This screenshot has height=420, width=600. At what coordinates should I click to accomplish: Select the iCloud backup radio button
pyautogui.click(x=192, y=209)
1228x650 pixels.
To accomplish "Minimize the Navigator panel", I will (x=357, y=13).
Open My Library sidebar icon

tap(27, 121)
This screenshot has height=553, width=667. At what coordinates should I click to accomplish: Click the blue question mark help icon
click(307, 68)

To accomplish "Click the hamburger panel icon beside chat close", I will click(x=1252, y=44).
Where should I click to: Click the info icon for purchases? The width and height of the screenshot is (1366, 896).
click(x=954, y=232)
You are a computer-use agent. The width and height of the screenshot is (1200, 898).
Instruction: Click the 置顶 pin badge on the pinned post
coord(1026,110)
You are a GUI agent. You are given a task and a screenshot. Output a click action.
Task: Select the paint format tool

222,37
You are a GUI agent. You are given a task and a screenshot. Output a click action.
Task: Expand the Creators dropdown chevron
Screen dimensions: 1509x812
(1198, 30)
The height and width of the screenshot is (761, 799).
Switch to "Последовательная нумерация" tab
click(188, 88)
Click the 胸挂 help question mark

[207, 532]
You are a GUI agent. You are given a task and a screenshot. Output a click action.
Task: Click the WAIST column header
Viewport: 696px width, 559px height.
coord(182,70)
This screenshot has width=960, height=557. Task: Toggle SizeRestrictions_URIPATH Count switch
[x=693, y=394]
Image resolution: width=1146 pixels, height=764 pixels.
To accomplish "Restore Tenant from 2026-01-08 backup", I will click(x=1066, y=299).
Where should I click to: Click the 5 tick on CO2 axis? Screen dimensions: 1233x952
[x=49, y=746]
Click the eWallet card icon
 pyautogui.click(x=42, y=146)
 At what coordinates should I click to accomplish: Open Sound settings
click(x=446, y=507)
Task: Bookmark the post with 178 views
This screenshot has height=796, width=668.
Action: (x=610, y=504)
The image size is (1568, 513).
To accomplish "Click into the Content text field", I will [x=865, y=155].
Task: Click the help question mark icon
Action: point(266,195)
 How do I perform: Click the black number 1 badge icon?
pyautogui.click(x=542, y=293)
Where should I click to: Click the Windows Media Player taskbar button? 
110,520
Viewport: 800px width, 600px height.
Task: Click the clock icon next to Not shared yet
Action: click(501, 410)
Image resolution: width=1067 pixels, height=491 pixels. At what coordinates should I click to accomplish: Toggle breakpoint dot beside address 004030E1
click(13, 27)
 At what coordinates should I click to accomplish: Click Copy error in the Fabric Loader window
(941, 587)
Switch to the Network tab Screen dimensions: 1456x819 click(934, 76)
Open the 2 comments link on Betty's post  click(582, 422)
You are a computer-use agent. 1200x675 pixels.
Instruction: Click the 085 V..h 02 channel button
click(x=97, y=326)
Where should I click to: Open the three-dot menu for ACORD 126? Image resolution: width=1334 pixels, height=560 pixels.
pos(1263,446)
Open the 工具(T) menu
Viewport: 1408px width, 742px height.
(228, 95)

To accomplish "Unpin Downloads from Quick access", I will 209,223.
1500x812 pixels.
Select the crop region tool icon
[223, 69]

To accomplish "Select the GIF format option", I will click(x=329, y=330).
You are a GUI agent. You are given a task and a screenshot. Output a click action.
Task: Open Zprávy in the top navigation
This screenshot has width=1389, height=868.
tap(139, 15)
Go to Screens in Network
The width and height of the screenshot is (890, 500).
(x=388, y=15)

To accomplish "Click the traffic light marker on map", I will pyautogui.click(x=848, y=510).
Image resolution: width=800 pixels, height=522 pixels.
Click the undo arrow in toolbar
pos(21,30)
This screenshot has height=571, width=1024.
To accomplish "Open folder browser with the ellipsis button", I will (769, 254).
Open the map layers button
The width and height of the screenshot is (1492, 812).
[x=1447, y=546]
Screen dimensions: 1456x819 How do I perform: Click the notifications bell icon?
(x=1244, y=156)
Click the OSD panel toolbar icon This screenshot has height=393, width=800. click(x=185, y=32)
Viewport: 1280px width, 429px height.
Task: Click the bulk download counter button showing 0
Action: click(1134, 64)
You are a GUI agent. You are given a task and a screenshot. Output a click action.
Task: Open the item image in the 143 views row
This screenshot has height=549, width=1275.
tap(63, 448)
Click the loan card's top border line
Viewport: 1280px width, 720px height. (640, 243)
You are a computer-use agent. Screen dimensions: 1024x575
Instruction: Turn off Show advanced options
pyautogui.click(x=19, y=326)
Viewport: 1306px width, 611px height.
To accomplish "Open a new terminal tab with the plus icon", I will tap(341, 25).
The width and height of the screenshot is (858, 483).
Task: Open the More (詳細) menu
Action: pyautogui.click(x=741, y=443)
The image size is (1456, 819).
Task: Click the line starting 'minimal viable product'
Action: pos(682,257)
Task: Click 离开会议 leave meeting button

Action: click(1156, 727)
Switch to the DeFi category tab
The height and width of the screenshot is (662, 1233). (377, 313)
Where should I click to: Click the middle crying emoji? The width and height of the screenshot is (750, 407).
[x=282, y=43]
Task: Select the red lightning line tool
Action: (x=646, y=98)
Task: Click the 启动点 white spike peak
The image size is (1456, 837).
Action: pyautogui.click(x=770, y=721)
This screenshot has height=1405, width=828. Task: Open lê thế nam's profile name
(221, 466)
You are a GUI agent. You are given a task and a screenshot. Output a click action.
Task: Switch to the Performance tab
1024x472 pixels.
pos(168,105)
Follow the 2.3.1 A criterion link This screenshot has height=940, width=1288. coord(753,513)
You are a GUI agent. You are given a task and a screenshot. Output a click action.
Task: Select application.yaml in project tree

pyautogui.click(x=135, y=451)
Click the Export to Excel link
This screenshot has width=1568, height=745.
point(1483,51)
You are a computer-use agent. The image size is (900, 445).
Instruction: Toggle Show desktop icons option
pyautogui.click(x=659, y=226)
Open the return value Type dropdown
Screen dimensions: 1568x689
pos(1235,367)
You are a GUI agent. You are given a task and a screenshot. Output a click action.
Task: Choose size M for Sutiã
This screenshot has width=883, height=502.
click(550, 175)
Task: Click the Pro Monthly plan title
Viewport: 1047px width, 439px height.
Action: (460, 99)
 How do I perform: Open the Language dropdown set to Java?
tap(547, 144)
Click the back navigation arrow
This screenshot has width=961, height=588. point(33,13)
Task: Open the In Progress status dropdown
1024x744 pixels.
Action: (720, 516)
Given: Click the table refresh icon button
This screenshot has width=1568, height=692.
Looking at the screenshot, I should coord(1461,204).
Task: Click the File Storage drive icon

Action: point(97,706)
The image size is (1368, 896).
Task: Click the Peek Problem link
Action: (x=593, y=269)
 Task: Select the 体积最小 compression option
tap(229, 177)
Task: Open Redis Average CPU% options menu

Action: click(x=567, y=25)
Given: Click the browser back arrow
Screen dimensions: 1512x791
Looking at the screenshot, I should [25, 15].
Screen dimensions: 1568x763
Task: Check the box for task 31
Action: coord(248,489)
+-------+
* The request *
Copy all of the records above line for line, with no changes.

* Answer to this task *
This screenshot has height=420, width=600. At what coordinates should I click to accomplish: Select the iCloud backup radio button
pyautogui.click(x=192, y=209)
1228x650 pixels.
To accomplish "Minimize the Navigator panel", I will (x=357, y=13).
Open My Library sidebar icon

tap(27, 121)
This screenshot has height=553, width=667. At what coordinates should I click to accomplish: Click the blue question mark help icon
click(307, 68)

To accomplish "Click the hamburger panel icon beside chat close", I will click(x=1252, y=44).
Where should I click to: Click the info icon for purchases? The width and height of the screenshot is (1366, 896).
click(x=954, y=232)
You are a computer-use agent. The width and height of the screenshot is (1200, 898).
Instruction: Click the 置顶 pin badge on the pinned post
coord(1026,110)
You are a GUI agent. You are given a task and a screenshot. Output a click action.
Task: Select the paint format tool

222,37
You are a GUI agent. You are given a task and a screenshot. Output a click action.
Task: Expand the Creators dropdown chevron
Screen dimensions: 1509x812
(1198, 30)
The height and width of the screenshot is (761, 799).
Switch to "Последовательная нумерация" tab
click(188, 88)
Click the 胸挂 help question mark

[207, 532]
You are a GUI agent. You are given a task and a screenshot. Output a click action.
Task: Click the WAIST column header
Viewport: 696px width, 559px height.
coord(182,70)
This screenshot has width=960, height=557. Task: Toggle SizeRestrictions_URIPATH Count switch
[x=693, y=394]
Image resolution: width=1146 pixels, height=764 pixels.
To accomplish "Restore Tenant from 2026-01-08 backup", I will click(x=1066, y=299).
Where should I click to: Click the 5 tick on CO2 axis? Screen dimensions: 1233x952
[x=49, y=746]
Click the eWallet card icon
 pyautogui.click(x=42, y=146)
 At what coordinates should I click to accomplish: Open Sound settings
click(x=446, y=507)
Task: Bookmark the post with 178 views
This screenshot has height=796, width=668.
Action: (x=610, y=504)
The image size is (1568, 513).
To accomplish "Click into the Content text field", I will [x=865, y=155].
Task: Click the help question mark icon
Action: point(266,195)
 How do I perform: Click the black number 1 badge icon?
pyautogui.click(x=542, y=293)
Where should I click to: Click the Windows Media Player taskbar button? 
110,520
Viewport: 800px width, 600px height.
Task: Click the clock icon next to Not shared yet
Action: click(501, 410)
Image resolution: width=1067 pixels, height=491 pixels. At what coordinates should I click to accomplish: Toggle breakpoint dot beside address 004030E1
click(13, 27)
 At what coordinates should I click to accomplish: Click Copy error in the Fabric Loader window
(941, 587)
Switch to the Network tab Screen dimensions: 1456x819 click(934, 76)
Open the 2 comments link on Betty's post  click(582, 422)
You are a computer-use agent. 1200x675 pixels.
Instruction: Click the 085 V..h 02 channel button
click(x=97, y=326)
Where should I click to: Open the three-dot menu for ACORD 126? Image resolution: width=1334 pixels, height=560 pixels.
pos(1263,446)
Open the 工具(T) menu
Viewport: 1408px width, 742px height.
(228, 95)

To accomplish "Unpin Downloads from Quick access", I will 209,223.
1500x812 pixels.
Select the crop region tool icon
[223, 69]

To accomplish "Select the GIF format option", I will click(x=329, y=330).
You are a GUI agent. You are given a task and a screenshot. Output a click action.
Task: Open Zprávy in the top navigation
This screenshot has width=1389, height=868.
tap(139, 15)
Go to Screens in Network
The width and height of the screenshot is (890, 500).
(x=388, y=15)

To accomplish "Click the traffic light marker on map", I will pyautogui.click(x=848, y=510).
Image resolution: width=800 pixels, height=522 pixels.
Click the undo arrow in toolbar
pos(21,30)
This screenshot has height=571, width=1024.
To accomplish "Open folder browser with the ellipsis button", I will (769, 254).
Open the map layers button
The width and height of the screenshot is (1492, 812).
[x=1447, y=546]
Screen dimensions: 1456x819 How do I perform: Click the notifications bell icon?
(x=1244, y=156)
Click the OSD panel toolbar icon This screenshot has height=393, width=800. click(x=185, y=32)
Viewport: 1280px width, 429px height.
Task: Click the bulk download counter button showing 0
Action: click(1134, 64)
You are a GUI agent. You are given a task and a screenshot. Output a click action.
Task: Open the item image in the 143 views row
This screenshot has height=549, width=1275.
tap(63, 448)
Click the loan card's top border line
Viewport: 1280px width, 720px height. (640, 243)
You are a computer-use agent. Screen dimensions: 1024x575
Instruction: Turn off Show advanced options
pyautogui.click(x=19, y=326)
Viewport: 1306px width, 611px height.
To accomplish "Open a new terminal tab with the plus icon", I will tap(341, 25).
The width and height of the screenshot is (858, 483).
Task: Open the More (詳細) menu
Action: pyautogui.click(x=741, y=443)
The image size is (1456, 819).
Task: Click the line starting 'minimal viable product'
Action: pos(682,257)
Task: Click 离开会议 leave meeting button

Action: click(1156, 727)
Switch to the DeFi category tab
The height and width of the screenshot is (662, 1233). (377, 313)
Where should I click to: Click the middle crying emoji? The width and height of the screenshot is (750, 407).
[x=282, y=43]
Task: Select the red lightning line tool
Action: (x=646, y=98)
Task: Click the 启动点 white spike peak
The image size is (1456, 837).
Action: pyautogui.click(x=770, y=721)
This screenshot has height=1405, width=828. Task: Open lê thế nam's profile name
(221, 466)
You are a GUI agent. You are given a task and a screenshot. Output a click action.
Task: Switch to the Performance tab
1024x472 pixels.
pos(168,105)
Follow the 2.3.1 A criterion link This screenshot has height=940, width=1288. coord(753,513)
You are a GUI agent. You are given a task and a screenshot. Output a click action.
Task: Select application.yaml in project tree

pyautogui.click(x=135, y=451)
Click the Export to Excel link
This screenshot has width=1568, height=745.
point(1483,51)
You are a computer-use agent. The image size is (900, 445).
Instruction: Toggle Show desktop icons option
pyautogui.click(x=659, y=226)
Open the return value Type dropdown
Screen dimensions: 1568x689
pos(1235,367)
You are a GUI agent. You are given a task and a screenshot. Output a click action.
Task: Choose size M for Sutiã
This screenshot has width=883, height=502.
click(550, 175)
Task: Click the Pro Monthly plan title
Viewport: 1047px width, 439px height.
Action: (460, 99)
 How do I perform: Open the Language dropdown set to Java?
tap(547, 144)
Click the back navigation arrow
This screenshot has width=961, height=588. point(33,13)
Task: Open the In Progress status dropdown
1024x744 pixels.
Action: (720, 516)
Given: Click the table refresh icon button
This screenshot has width=1568, height=692.
Looking at the screenshot, I should coord(1461,204).
Task: Click the File Storage drive icon

Action: point(97,706)
The image size is (1368, 896).
Task: Click the Peek Problem link
Action: (x=593, y=269)
 Task: Select the 体积最小 compression option
tap(229, 177)
Task: Open Redis Average CPU% options menu

Action: click(x=567, y=25)
Given: Click the browser back arrow
Screen dimensions: 1512x791
Looking at the screenshot, I should [25, 15].
Screen dimensions: 1568x763
Task: Check the box for task 31
Action: coord(248,489)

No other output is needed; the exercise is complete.